Pour ceux qui possédaient un petit troupeau de bovins, ils trouvaient un apport essentiel dans les produits laitiers ; ils buvaient le lait et consommaient la crème, mais barattaient aussi le beurre et confectionnaient des fromages (qui se sont beaucoup diversifiés en France, à partir du XIe siècle). Certaines régions produisaient des fromages au lait de chèvre ou de brebis.
L’alimentation carnée (rare, mais existante) était constituée par quelques lièvres capturés dans les alentours, les volailles de la basse-cour (qui fournissait également des œufs) et la viande du porc (nourri des détritus et des épluchures de légumes) qui, abattu en décembre, était transformé en saucisses, jambons, pâtés, rillettes, saucissons, boudins, etc. Cette charcuterie était suffisante pour nourrir la famille pendant plusieurs mois. La chasse au gros gibier (sangliers, cervidés) était, jusqu’à la Révolution, réservée au seigneur, mais celui-ci, parfois laissait à ses rabatteurs quelques bas morceaux. C’était alors le festin dans les chaumières.
Les poissons de la rivière ou de l’étang voisin étaient fréquemment accommodés.

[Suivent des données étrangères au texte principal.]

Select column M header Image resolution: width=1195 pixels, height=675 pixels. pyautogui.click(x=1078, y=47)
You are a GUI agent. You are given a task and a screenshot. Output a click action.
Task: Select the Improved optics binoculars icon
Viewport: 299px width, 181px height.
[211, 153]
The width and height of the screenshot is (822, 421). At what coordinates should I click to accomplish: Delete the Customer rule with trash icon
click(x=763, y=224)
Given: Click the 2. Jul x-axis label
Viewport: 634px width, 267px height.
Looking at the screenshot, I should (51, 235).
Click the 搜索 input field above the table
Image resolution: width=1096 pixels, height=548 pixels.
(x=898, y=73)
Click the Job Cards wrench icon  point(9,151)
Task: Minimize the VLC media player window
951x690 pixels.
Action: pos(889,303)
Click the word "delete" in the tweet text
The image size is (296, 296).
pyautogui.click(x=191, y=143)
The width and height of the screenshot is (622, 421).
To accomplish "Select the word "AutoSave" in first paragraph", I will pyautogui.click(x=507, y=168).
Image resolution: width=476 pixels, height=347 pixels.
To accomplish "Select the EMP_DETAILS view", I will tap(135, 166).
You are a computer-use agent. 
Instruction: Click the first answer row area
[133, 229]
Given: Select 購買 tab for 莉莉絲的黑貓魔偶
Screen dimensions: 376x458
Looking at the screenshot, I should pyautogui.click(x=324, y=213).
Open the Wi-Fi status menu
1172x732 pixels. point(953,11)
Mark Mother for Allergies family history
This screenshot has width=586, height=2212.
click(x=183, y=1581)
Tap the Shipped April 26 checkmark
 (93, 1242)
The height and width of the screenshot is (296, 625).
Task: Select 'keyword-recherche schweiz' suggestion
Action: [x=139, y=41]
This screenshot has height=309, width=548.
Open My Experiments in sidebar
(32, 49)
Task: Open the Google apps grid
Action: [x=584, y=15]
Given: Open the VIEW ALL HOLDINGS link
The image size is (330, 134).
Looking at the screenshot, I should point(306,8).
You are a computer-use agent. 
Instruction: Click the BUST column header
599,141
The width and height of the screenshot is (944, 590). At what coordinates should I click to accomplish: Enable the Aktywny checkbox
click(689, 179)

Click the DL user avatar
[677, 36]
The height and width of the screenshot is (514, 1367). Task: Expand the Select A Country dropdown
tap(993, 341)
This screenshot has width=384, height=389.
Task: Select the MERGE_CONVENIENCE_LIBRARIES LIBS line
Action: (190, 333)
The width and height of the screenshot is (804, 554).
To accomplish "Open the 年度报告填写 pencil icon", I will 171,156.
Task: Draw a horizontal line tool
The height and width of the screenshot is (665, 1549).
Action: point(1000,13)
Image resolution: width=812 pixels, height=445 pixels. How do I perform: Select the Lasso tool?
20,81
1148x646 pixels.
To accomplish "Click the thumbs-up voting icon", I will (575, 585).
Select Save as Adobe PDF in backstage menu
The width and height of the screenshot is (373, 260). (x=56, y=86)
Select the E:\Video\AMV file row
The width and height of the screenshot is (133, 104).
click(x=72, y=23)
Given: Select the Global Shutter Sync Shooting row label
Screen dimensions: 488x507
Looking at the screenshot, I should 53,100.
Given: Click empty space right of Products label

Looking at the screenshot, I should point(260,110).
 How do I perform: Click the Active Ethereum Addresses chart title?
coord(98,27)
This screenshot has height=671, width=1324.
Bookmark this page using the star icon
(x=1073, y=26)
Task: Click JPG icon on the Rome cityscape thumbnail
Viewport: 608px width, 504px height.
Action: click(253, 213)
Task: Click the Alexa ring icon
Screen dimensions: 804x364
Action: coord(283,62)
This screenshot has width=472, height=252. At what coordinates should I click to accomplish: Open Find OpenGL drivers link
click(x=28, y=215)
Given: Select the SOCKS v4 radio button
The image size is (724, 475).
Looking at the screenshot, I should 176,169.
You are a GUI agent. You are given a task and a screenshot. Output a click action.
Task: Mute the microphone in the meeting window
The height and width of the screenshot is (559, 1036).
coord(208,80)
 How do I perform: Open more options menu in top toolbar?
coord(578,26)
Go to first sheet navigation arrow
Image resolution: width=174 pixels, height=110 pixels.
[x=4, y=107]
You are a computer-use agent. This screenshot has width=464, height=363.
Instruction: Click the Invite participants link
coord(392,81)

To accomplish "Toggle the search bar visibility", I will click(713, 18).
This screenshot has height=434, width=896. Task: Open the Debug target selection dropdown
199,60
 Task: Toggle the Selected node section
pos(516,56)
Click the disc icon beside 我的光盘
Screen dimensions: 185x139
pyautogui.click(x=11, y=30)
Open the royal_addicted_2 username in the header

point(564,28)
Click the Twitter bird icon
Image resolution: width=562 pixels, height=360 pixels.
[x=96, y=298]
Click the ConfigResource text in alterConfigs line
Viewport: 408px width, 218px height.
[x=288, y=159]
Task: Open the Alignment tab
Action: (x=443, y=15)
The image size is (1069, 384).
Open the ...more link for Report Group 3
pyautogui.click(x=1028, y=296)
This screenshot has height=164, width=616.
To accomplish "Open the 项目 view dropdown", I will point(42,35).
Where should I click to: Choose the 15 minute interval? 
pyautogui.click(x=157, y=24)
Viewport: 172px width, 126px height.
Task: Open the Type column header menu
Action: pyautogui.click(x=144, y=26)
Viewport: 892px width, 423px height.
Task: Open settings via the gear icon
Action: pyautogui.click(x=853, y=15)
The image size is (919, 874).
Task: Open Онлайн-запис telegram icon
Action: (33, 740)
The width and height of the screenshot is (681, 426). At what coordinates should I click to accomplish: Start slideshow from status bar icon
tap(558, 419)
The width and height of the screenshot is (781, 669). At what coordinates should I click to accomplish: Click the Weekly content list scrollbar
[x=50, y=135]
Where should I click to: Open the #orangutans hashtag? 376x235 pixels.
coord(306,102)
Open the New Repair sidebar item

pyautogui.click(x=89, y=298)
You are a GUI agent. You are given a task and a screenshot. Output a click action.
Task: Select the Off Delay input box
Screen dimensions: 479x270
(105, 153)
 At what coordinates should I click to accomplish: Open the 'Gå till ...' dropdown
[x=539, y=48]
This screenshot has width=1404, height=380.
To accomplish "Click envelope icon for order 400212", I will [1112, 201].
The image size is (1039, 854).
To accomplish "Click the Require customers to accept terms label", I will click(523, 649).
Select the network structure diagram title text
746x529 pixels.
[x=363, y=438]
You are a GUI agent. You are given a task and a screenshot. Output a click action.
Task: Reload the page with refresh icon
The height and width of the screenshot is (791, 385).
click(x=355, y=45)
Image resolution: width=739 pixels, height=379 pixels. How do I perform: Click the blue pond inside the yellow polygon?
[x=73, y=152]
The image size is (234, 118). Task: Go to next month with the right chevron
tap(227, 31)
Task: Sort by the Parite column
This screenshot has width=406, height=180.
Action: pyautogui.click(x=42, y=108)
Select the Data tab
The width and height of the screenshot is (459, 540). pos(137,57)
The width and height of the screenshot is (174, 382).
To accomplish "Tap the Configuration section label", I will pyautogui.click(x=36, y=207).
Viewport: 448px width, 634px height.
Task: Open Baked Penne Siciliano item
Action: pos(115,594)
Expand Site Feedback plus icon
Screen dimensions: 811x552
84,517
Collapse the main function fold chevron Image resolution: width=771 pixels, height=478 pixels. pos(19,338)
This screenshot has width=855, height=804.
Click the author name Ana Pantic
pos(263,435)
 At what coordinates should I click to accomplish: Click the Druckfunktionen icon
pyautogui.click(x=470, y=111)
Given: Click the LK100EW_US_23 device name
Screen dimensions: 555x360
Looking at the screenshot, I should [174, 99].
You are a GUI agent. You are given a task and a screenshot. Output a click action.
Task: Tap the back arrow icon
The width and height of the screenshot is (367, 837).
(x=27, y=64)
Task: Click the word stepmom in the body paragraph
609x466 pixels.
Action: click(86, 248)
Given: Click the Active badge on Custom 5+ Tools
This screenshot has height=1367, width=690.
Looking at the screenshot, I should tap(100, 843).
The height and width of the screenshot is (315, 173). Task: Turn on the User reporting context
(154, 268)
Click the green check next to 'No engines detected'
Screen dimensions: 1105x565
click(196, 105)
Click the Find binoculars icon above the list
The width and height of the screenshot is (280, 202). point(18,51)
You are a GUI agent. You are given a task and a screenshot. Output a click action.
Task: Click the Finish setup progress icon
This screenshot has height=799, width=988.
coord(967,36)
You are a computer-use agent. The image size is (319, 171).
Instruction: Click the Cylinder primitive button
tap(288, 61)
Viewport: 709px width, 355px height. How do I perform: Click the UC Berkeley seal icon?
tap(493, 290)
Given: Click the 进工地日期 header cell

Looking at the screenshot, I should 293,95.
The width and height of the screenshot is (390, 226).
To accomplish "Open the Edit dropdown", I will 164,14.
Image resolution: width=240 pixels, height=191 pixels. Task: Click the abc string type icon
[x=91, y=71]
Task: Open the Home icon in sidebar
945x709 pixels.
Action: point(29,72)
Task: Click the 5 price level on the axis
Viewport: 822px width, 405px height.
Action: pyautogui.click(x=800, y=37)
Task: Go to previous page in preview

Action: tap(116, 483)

De nombreux testes témoignent de l’importance de la place du poisson dans la nourriture au Moyen Âge. La pêche en mer nourrissait les populations des régions côtières et les surplus faisaient l’objet d’un important commerce.
Dans certaines régions comme le Vivarais (Ardèche actuelle) et le Gévaudan (Lozère) où les châtaigniers abondent, les habitants mangeaient beaucoup de châtaignes soit sous forme de bouillie, soit sous forme de farine (le fameux « pain de bois »).
Venue d’Amérique, la pomme de terre fut introduite en France au XVIIIe siècle. Elle connut des débuts difficiles et personne ne voulait la consommer. Le pharmacien militaire Antoine Parmentier (1737-1813) la fit admettre sur les tables du roi Louis XV (1715-1774). En Basse-Bretagne, ce furent des esprits éclairés, François-Jérôme Le Déan (1747-1823) en Cornouaille et Monseigneur Jean-François de la Marche (évêque de Léon de 1772 à 1791, surnommé « an Aotrou eskop patatou » = Monseigneur patates) en Léon qui encouragèrent sa culture et sa consommation. Vivement encouragée par les pouvoirs publics à partir du début du XIXe siècle, la culture de la pomme de terre, qui se satisfait de terres pauvres, provoqua une révolution dans le régime alimentaire de biens des régions (Bretagne, Nord de la France, mais surtout Irlande et Allemagne).
Les pratiques religieuses imposèrent pendant des siècles de faire maigre chaque vendredi et pendant tout le temps du carême. Chaque région s’adapta, en fonction des ressources locales, pour confectionner ces jours-là des repas compatibles avec les préceptes de l’Église : en Bretagne, on mangeait alors des crêpes et galettes, faites de farine de froment ou de sarrasin.